Iran: eseguita prima condanna a morte ai danni di un rivoltoso per la “guerra contro Dio”

Di Mirko Fallacia

La guerra civile in Iran raggiunge il suo punto più basso giovedì dopo che la magistratura della Repubblica islamica ha annunciato che Mohsen Shekari – arrestato nell’ambito delle manifestazioni che, da quasi tre mesi, chiedono maggiori libertà in Iran – è stato giustiziato.

E’ la prima esecuzione di un manifestante dall’inizio delle proteste anti-governative nel Paese, scattate a metà settembre dopo la morte, in custodia della polizia morale, di Mahsa Amini.

Shekari era stato giudicato colpevole da un tribunale rivoluzionario che lo aveva accusato del reato di “guerra contro Dio” per aver bloccato una strada “con l’intento di creare terrore e uccidere” e aver ferito “intenzionalmente”, con un’arma da taglio, un membro della forza paramilitare dei Basij, mentre era in servizio.

La magistratura riferisce che l’imputato aveva confessato. La sentenza era stata poi confermata dalla Corte Suprema.

Dopo la morte di Shekari altri attivisti potrebbero essere presto giustiziati. Sono almeno sette le persone che aspettano un verdetto per aver partecipato alle manifestazioni e che sono state condannate alla pena capitale.

“Bisogna rispondere in modo forte, con misure concrete a livello internazionale, all’esecuzione di Mohsen Shekari, altrimenti dovremo affrontare esecuzioni quotidiane di manifestanti”, ha scritto Mahmood Amiry-Moghaddam, direttore del gruppo di attivisti Iran Human Rights con sede a Oslo.

Shekari era stato arrestato il 25 settembre, poi condannato il 20 novembre con l’accusa di “moharebeh”, una parola farsi che significa appunto “guerra contro Dio”, accusa che comporta la pena capitale.

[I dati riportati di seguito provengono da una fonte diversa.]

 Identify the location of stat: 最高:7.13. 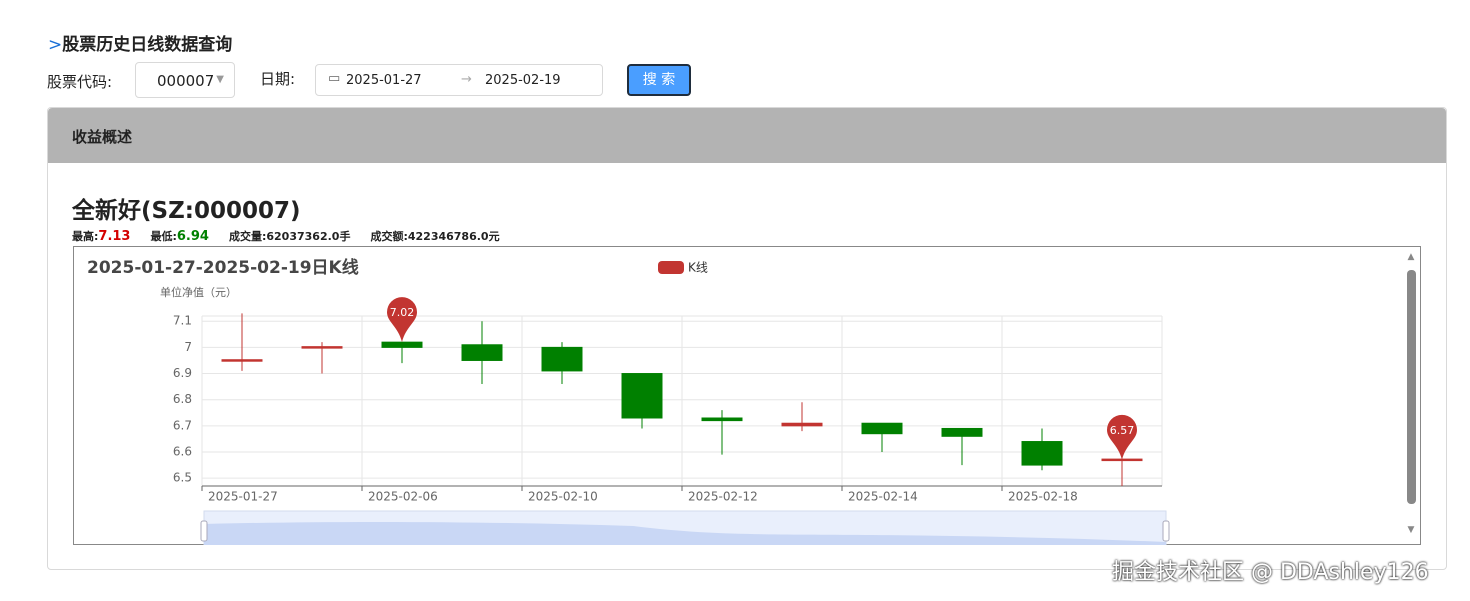
(102, 236).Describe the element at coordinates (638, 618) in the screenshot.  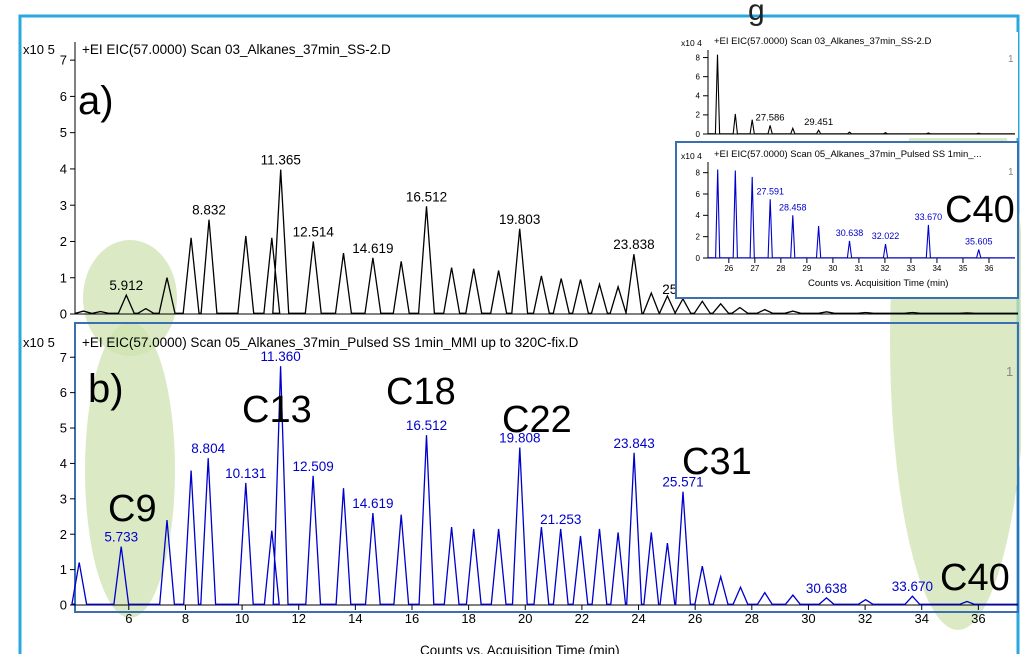
I see `x-tick-label: 24` at that location. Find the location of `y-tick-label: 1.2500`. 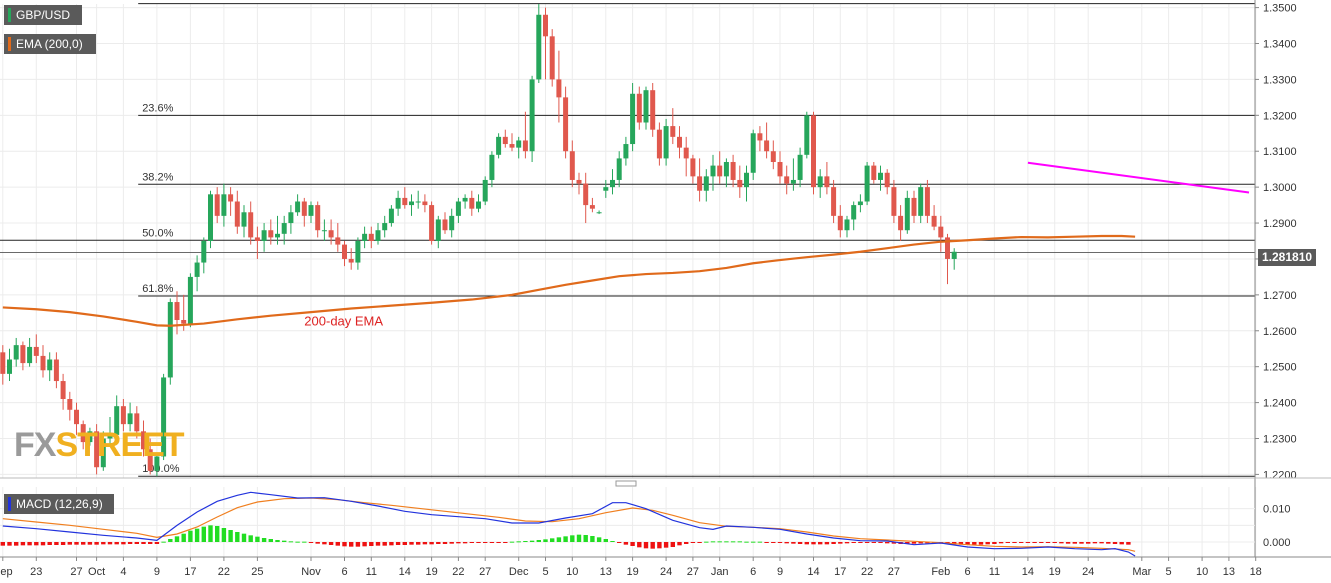

y-tick-label: 1.2500 is located at coordinates (1280, 368).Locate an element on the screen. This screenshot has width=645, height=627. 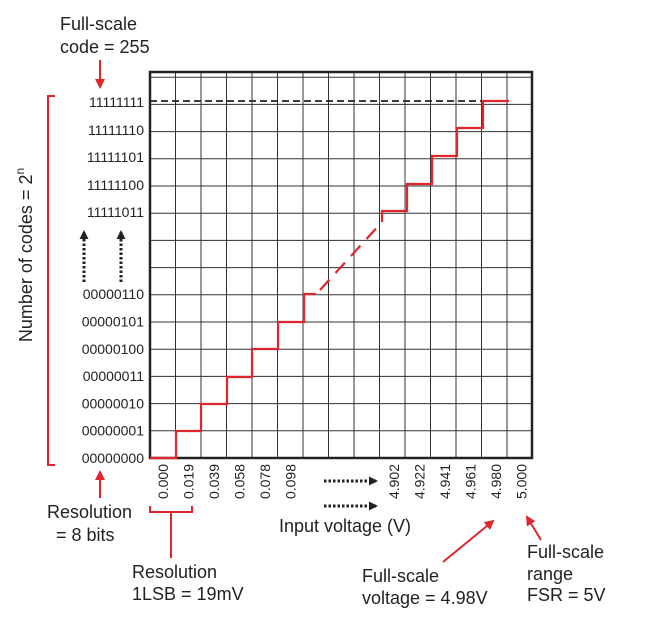
y-code-label: 00000101 is located at coordinates (114, 322).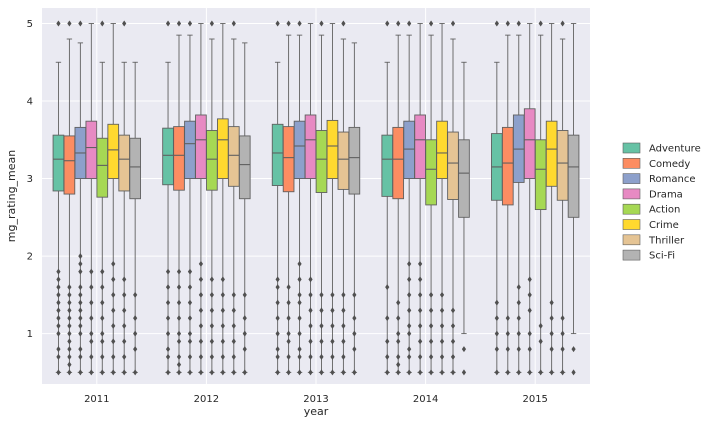 The width and height of the screenshot is (705, 424). I want to click on legend-label: Action, so click(664, 210).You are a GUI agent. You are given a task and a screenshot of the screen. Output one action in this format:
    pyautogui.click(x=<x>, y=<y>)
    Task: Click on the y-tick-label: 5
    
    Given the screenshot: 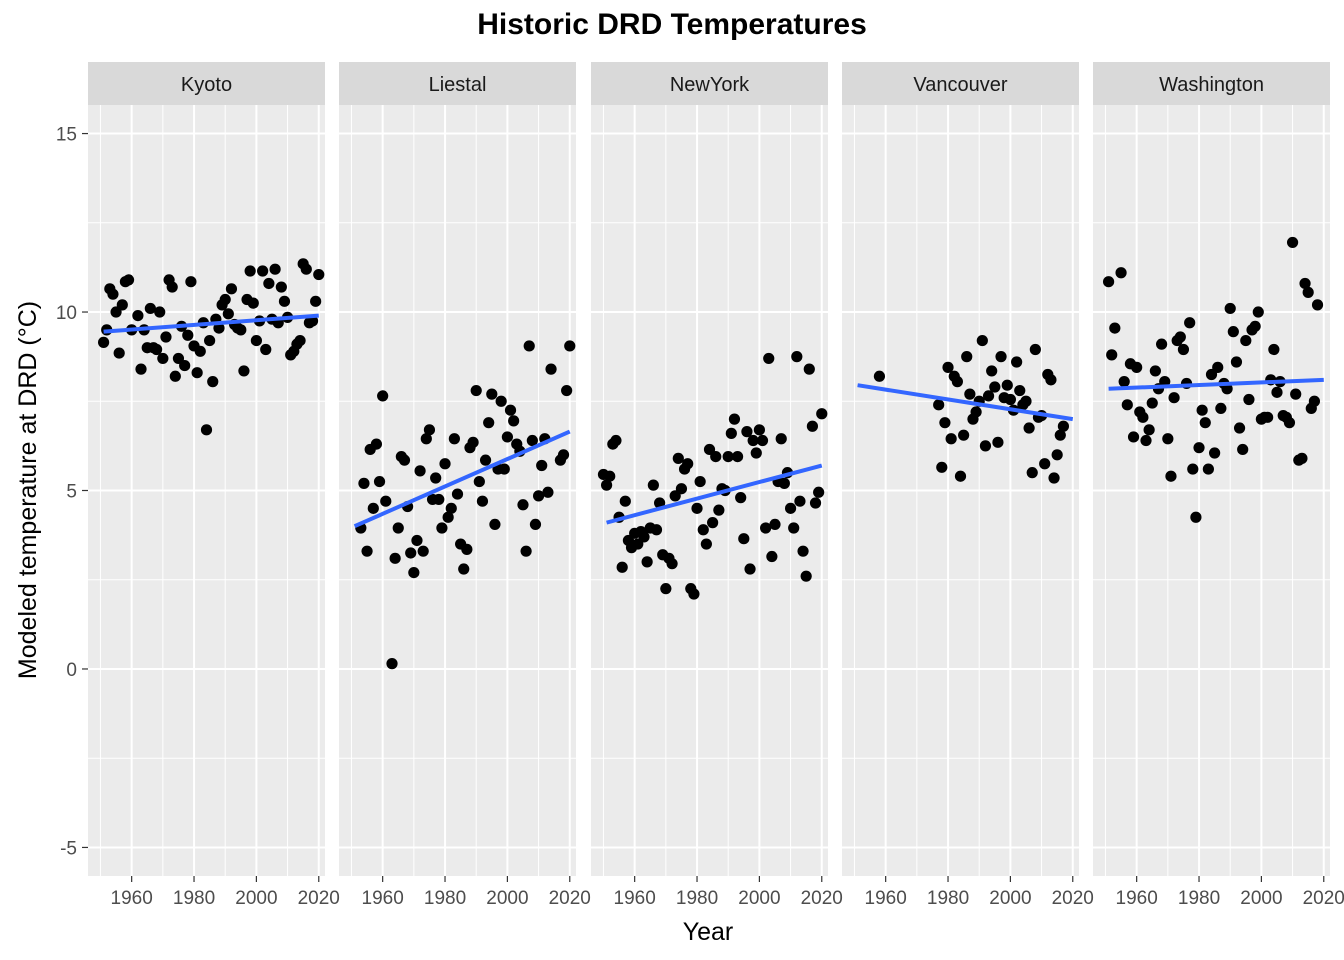 What is the action you would take?
    pyautogui.click(x=72, y=492)
    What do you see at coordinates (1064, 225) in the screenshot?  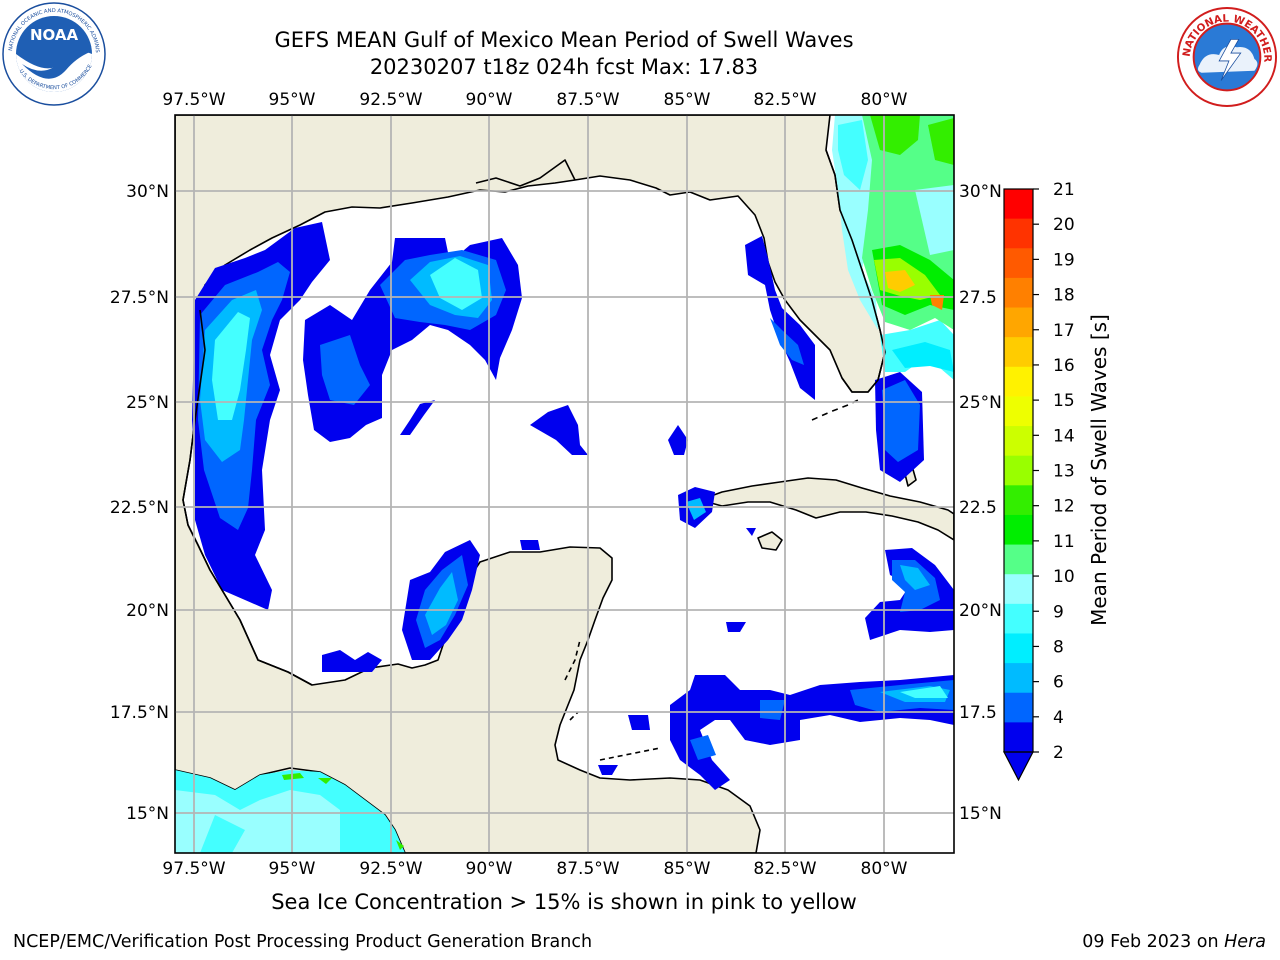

La protesta in Iran viene arginata con violenza e il movimento di protesta, iniziato con le donne che manifestavano per maggiori libertà e il rispetto dei loro diritti umani, ha spinto anche molti uomini e diverse classi sociali uniti dalla richiesta di mettere fine al sistema stesso della Repubblica islamica.

Secondo le Ong per i diritti umani, le vittime della repressione da metà settembre sono oltre 400, di cui una sessantina minorenni.